Maybe I’m being overly precious, but I think trying to make deep-rooted human practices mathematically elegant and streamlined rather bypasses what is human about them, their emeshment in collective sociality. Even more vitally, this reductionist drive towards mathematical purity can lead to some troubling and inhumane places.
While I do not believe this fact alone should stop you from donating to Against Malaria Foundation (one of EA’s NGOs of choice that at least isn’t devoted to the ludicrous concern that AI is going to become sentient) I think it is notable that their partners include Microsoft, Citi and Sumitomo. Microsoft has been providing AI technology to assist the Israeli military in the slaughter of the people of Gaza. Citigroup is being targetted by both pro-Palestine and climate-justice movements. Sumitomo Corp. has invested over $100 million into Israel over the last five years.
Do I think all executives of these corporations are Zionists deeply invested in the genocide of the Palestinian people? No, I think they are deeply invested in profit and see the Palestinian people as, at best, numbers on a spreadsheet or, at worst, irritants and irrelevencies.

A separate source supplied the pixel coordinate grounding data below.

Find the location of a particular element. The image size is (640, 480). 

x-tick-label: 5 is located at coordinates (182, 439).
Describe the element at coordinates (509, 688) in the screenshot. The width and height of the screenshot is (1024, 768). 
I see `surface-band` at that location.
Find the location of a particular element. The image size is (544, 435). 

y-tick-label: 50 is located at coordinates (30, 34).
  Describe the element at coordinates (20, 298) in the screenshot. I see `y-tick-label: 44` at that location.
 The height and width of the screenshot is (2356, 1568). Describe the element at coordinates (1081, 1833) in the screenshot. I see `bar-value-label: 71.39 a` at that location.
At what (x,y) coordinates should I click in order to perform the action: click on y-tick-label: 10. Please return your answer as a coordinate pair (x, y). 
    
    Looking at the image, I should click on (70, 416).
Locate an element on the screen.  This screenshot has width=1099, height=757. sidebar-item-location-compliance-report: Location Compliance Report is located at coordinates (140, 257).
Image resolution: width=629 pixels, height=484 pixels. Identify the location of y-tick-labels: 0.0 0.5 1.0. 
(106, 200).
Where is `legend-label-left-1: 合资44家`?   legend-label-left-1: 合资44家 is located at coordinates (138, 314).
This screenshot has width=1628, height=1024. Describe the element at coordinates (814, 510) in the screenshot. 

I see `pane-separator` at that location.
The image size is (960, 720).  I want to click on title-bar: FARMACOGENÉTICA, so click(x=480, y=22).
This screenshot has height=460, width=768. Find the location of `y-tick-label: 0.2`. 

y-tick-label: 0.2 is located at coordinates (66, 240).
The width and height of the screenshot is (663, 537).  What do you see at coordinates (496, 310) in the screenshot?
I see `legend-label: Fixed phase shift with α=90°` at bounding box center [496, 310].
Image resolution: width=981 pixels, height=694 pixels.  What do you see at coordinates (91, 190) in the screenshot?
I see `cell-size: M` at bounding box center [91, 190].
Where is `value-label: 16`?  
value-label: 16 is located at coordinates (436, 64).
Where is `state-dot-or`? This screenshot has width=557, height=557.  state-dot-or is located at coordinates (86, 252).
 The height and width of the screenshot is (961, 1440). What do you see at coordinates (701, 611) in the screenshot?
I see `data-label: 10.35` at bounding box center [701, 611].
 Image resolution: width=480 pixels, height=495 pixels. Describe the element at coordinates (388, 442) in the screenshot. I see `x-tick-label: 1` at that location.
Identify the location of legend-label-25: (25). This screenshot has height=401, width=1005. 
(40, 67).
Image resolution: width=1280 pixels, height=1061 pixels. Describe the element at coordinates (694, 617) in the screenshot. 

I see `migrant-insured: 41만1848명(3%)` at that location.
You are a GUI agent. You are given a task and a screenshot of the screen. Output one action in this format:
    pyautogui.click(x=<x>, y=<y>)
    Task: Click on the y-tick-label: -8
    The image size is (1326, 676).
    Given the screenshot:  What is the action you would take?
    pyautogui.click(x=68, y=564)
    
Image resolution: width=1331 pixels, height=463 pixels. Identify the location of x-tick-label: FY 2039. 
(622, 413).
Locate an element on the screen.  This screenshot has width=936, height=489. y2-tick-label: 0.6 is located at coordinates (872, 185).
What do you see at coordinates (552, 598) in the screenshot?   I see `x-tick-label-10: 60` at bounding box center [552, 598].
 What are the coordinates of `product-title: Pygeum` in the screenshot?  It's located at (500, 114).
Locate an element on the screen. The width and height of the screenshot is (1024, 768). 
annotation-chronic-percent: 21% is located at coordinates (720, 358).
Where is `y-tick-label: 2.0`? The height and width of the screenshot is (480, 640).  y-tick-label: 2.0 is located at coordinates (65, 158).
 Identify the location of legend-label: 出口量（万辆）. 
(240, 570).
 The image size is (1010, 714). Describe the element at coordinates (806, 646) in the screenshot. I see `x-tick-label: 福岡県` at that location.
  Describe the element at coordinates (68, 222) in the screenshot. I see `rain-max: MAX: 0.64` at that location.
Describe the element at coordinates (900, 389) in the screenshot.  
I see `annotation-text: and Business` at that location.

From their utilitarian long-termist perspective, what matter if thousands upon thousands of Palestinians are crushed, starved and tortured to death if it means the system of global capital and the comfort and supremacy of the Global North maintained?
Ultimately, utilitarianism is not non-ideological and cannot be extricated from the socio-political systems in which utilitarians exist. If utilitarians seek, Steven Pinker-like, to improve outcomes while maintaining a murderous and grotesque status-quo, then the system will just become more efficient at perpetuating the inequalities it serves to uphold.